Terms and usage of the resource isolation feature of StarRocks - E-MapReduce

This topic describes the resource isolation feature of StarRocks and describes the terms and usage of this feature.

Limits

The resource isolation feature is available for E-MapReduce (EMR) clusters of V5.7.0 or a later minor version.

Feature overview

The resource isolation feature isolates resources for queries performed in a cluster by different tenants. This reduces resource consumption in data queries and improves resource utilization in the cluster.

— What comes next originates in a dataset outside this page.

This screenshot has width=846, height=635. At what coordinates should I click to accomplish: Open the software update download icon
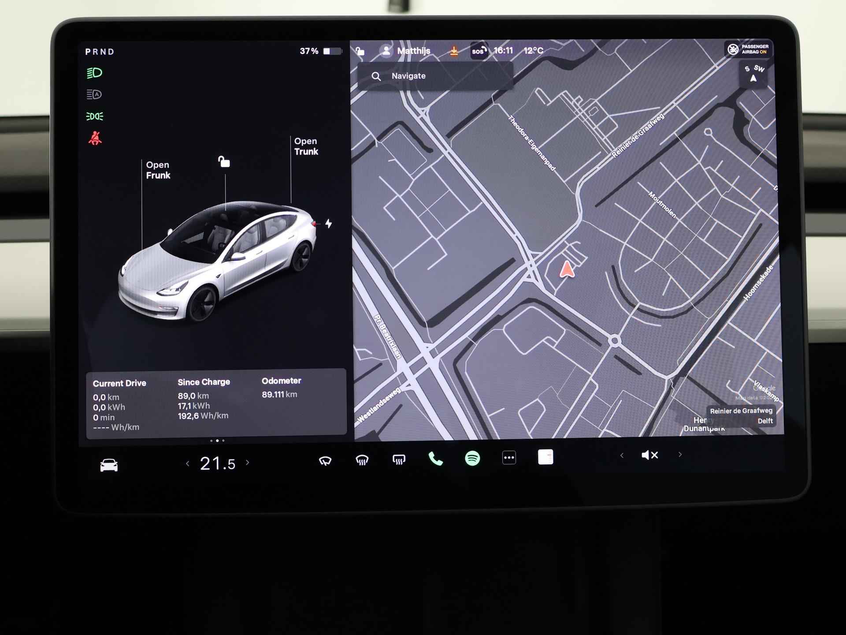click(x=454, y=52)
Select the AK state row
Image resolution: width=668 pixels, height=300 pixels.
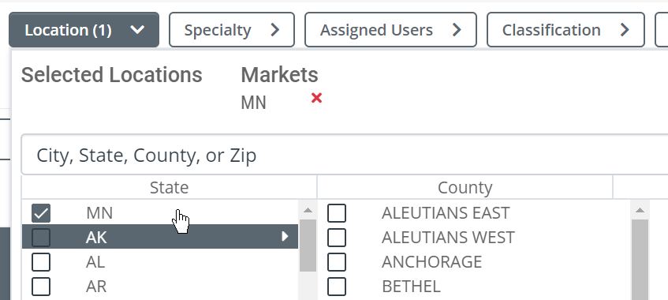tap(160, 236)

When you start a data query job, StarRocks selects a classifier for the job based on the job information. The classifier that is most suitable for the job is selected and the resource group to which the classifier belongs provides resources for the job.

Terms

resource group

A resource group is allocated a specific number of CPU resources and memory resources from a backend node. A resource group can be associated with one or more classifiers. To calculate the number of resources allocated to a resource group, take note of the following parameters:

cpu_core_limit: the proportion of the number of CPU cores allocated to a resource group to the total number of CPU cores on the backend node. The value is a positive integer. StarRocks specifies the time periods during which CPU resources in execution threads and I/O threads can be used in each resource group based on the value of the cpu_core_limit parameter.
For example, an Elastic Compute Service (ECS) instance with a 16-core CPU supports the following resource groups: r1, r2, and r3. The values of the cpu_core_limit parameter for the preceding resource groups are 2, 6, and 8. In this case, the number of CPU cores allocated to each of the resource groups can be calculated based on the following formulas: Number of CPU cores of the backend node × (2/16), Number of CPU cores of the backend node × (6/16), and Number of CPU cores of the backend node × (8/16). If resources are available, rg1 and rg2 have loads, and rg3 has no requests, the number of CPU cores allocated to rg1 and rg2 can be calculated based on the following formulas: Number of CPU cores of the backend node × (2/8) and Number of CPU cores of the backend node × (6/8).
mem_limit: the upper limit of memory resources for data queries from the backend node, which is the maximum value of the query_pool parameter. Valid values: 0.0 to 1.0.
For information about how to view the value of the query_pool parameter, see Manage memory resources.

classifier

A classifier is used to match a data query job. The classifier that is most suitable for the job is selected and the resource group to which the classifier belongs provides resources for the job. A resource group can be associated with one or more classifiers.
The following parameters must be configured when you select a classifier:
- user: the username.
- role: the role of the user.
- query_type: the query type. Only SELECT queries are supported.
- source_ip: the IP address from which the query is initiated. The value is a CIDR block.
Classifiers and data query jobs are matched based on the following rules:
- The job information meets the conditions of a classifier.
- If the job information meets the conditions of multiple classifiers, StarRocks calculates and compares the matching scores. Only the classifier that has the highest matching score is selected. The matching score is calculated based on the following rules:
  - If the username of the job meets the condition, one point is added to the score.
  - If the role of the user meets the condition, one point is added to the score.
  - If the query type meets the condition, the following points are added to the score: 1 + 1/Value of the query_type parameter of the classifier.
  - If the IP address from which the query is initiated meets the condition, the following points are added to the score: 1 + (32 - cidr_prefix)/64.
Examples:
- If a classifier requires more conditions, the classifier has a higher score.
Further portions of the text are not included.